(Stored items)
== == ==
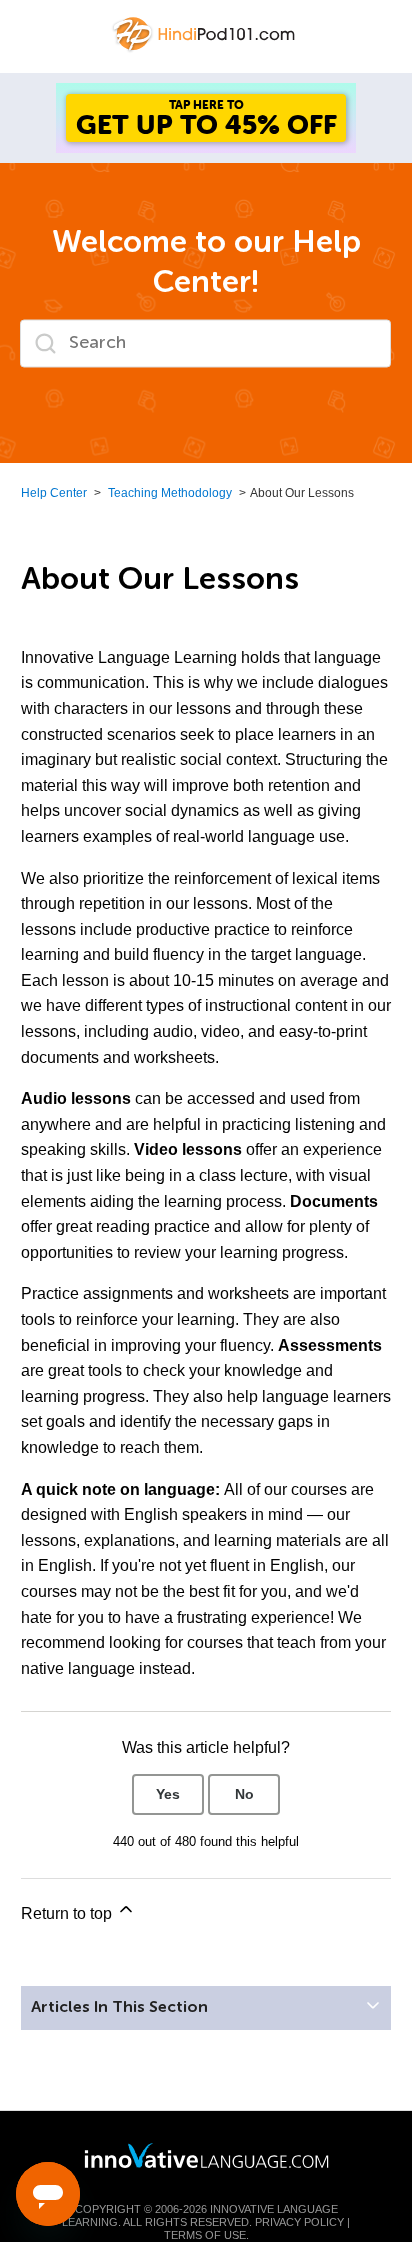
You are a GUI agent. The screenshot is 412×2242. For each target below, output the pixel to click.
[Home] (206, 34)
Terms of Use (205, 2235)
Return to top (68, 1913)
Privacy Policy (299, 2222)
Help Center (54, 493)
== == ==
◆ Description of the task: Would you return all the data exactly as given, minus the pictures?

◆ Problem solution:
You are a GUI agent. The screenshot is 412×2242. For each target below, output the pixel to click.
[Home] (206, 34)
Terms of Use (205, 2235)
Return to top (68, 1913)
Privacy Policy (299, 2222)
Help Center (54, 493)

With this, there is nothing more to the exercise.